- **SUPPLIED RECORDS**
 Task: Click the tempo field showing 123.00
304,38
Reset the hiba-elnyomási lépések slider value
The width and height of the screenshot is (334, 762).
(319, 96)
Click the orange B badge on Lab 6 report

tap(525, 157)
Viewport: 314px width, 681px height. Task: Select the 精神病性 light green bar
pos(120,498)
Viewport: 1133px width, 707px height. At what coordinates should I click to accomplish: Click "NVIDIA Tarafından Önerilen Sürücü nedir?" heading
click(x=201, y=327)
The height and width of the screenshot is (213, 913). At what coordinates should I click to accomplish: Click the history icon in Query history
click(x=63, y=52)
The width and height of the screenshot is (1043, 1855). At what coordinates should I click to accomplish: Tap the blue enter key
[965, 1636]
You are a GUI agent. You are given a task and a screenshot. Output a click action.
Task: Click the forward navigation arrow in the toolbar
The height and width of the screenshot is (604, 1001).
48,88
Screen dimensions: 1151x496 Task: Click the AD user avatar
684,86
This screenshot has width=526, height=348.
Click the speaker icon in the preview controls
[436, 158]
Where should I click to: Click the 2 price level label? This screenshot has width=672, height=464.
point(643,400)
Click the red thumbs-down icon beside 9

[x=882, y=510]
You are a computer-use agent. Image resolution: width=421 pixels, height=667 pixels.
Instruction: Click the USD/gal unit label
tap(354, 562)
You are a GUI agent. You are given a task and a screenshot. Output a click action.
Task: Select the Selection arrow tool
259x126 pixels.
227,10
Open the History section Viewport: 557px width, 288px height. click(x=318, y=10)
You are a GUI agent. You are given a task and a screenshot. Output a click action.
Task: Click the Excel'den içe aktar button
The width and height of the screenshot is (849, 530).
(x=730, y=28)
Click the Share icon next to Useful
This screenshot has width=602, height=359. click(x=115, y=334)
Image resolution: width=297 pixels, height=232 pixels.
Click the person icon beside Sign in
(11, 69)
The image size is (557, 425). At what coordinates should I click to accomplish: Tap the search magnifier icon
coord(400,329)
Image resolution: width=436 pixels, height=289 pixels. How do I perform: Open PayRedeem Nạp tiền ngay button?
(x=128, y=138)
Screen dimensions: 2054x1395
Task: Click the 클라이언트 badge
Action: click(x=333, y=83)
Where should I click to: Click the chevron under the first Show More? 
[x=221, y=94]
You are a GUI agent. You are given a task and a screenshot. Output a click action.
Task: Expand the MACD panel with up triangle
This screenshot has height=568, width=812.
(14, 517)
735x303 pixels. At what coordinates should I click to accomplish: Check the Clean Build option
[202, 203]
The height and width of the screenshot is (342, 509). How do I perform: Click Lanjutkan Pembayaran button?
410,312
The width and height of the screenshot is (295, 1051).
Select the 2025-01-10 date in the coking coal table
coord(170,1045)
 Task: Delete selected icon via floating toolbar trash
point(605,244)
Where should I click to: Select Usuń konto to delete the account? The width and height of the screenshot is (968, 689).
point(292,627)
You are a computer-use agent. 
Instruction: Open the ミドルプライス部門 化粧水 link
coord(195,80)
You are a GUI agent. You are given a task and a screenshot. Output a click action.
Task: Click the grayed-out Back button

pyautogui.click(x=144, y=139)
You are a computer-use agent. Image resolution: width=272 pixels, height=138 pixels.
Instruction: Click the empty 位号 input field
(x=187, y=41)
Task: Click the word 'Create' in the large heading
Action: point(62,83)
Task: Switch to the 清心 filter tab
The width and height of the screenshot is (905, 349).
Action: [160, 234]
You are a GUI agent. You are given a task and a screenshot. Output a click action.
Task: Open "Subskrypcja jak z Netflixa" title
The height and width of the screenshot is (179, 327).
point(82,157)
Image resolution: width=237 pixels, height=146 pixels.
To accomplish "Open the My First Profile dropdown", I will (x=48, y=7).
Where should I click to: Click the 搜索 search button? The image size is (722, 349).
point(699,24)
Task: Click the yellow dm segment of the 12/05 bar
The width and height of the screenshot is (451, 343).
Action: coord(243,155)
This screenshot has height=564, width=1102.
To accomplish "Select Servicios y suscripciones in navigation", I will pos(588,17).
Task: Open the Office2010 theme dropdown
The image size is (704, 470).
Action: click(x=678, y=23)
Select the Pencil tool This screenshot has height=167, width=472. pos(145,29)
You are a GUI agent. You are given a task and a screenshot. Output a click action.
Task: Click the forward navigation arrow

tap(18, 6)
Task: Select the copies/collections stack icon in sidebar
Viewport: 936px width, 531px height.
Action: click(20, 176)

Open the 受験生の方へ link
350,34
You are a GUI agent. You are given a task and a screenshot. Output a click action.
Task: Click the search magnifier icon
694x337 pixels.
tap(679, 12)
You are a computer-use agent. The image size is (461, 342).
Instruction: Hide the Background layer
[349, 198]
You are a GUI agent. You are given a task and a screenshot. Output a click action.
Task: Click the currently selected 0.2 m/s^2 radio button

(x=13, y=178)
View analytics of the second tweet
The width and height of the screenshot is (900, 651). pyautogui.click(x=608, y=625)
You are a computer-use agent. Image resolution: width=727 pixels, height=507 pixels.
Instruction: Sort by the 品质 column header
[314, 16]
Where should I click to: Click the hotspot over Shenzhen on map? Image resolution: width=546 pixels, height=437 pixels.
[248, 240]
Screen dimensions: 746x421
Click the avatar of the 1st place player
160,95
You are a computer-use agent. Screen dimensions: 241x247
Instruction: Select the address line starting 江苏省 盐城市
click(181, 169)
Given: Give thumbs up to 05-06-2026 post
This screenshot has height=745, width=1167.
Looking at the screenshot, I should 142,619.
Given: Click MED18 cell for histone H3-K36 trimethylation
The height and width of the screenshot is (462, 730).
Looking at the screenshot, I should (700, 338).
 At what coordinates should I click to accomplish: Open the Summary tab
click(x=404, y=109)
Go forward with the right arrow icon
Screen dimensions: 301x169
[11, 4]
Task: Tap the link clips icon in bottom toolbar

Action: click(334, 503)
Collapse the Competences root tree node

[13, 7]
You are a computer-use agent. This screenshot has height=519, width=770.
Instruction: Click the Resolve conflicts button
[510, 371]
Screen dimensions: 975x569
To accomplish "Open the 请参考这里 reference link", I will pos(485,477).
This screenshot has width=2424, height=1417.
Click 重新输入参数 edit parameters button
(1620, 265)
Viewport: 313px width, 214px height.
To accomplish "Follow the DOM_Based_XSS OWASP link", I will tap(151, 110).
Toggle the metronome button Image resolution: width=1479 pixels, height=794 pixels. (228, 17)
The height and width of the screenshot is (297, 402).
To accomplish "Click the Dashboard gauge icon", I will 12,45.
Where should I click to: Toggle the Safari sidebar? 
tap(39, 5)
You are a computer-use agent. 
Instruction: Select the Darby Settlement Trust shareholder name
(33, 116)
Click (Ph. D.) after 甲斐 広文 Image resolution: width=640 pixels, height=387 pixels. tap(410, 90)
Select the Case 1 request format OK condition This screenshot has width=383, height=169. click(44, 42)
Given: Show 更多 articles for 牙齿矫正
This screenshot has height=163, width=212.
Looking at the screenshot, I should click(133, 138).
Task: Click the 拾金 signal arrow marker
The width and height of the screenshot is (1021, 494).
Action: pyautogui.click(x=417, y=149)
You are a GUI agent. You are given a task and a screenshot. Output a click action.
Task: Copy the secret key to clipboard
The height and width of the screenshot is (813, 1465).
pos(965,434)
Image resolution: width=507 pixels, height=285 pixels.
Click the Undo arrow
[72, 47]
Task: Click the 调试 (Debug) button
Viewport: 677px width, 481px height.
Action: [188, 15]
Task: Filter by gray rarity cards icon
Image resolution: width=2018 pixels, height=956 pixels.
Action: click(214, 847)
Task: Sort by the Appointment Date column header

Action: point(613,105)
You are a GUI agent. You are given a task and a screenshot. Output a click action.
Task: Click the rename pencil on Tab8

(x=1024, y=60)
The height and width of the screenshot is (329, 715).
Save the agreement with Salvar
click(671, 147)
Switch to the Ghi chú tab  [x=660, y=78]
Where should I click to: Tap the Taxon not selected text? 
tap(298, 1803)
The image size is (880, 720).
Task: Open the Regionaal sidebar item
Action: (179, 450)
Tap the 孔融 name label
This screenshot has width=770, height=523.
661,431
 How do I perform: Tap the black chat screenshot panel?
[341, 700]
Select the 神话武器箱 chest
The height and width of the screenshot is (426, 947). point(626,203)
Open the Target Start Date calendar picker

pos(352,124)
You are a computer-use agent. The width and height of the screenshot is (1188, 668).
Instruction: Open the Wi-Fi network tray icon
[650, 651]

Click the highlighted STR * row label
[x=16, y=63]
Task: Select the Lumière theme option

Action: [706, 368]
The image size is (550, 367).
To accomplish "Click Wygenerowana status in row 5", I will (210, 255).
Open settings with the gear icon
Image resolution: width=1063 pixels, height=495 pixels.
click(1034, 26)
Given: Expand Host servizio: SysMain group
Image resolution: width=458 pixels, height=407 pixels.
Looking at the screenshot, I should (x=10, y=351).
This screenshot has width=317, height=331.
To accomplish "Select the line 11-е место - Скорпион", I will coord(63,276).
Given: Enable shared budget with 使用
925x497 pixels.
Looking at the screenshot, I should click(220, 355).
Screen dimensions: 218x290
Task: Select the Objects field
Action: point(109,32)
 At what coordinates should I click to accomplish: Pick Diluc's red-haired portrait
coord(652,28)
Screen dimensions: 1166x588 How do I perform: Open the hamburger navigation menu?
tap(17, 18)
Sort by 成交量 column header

- **EXERCISE OBJECTIVE**
Return the records unchanged, beginning with the line that contains "Task: Sort by" and continuing through the last line of the records.

- **FINISHED EXERCISE**
Task: Sort by the Appointment Date column header

Action: point(613,105)
You are a GUI agent. You are given a task and a screenshot. Output a click action.
Task: Click the rename pencil on Tab8

(x=1024, y=60)
The height and width of the screenshot is (329, 715).
Save the agreement with Salvar
click(671, 147)
Switch to the Ghi chú tab  [x=660, y=78]
Where should I click to: Tap the Taxon not selected text? 
tap(298, 1803)
The image size is (880, 720).
Task: Open the Regionaal sidebar item
Action: (179, 450)
Tap the 孔融 name label
This screenshot has width=770, height=523.
661,431
 How do I perform: Tap the black chat screenshot panel?
[341, 700]
Select the 神话武器箱 chest
The height and width of the screenshot is (426, 947). point(626,203)
Open the Target Start Date calendar picker

pos(352,124)
You are a computer-use agent. The width and height of the screenshot is (1188, 668).
Instruction: Open the Wi-Fi network tray icon
[650, 651]

Click the highlighted STR * row label
[x=16, y=63]
Task: Select the Lumière theme option

Action: [706, 368]
The image size is (550, 367).
To accomplish "Click Wygenerowana status in row 5", I will (210, 255).
Open settings with the gear icon
Image resolution: width=1063 pixels, height=495 pixels.
click(1034, 26)
Given: Expand Host servizio: SysMain group
Image resolution: width=458 pixels, height=407 pixels.
Looking at the screenshot, I should (x=10, y=351).
This screenshot has width=317, height=331.
To accomplish "Select the line 11-е место - Скорпион", I will coord(63,276).
Given: Enable shared budget with 使用
925x497 pixels.
Looking at the screenshot, I should click(220, 355).
Screen dimensions: 218x290
Task: Select the Objects field
Action: point(109,32)
 At what coordinates should I click to accomplish: Pick Diluc's red-haired portrait
coord(652,28)
Screen dimensions: 1166x588 How do I perform: Open the hamburger navigation menu?
tap(17, 18)
Sort by 成交量 column header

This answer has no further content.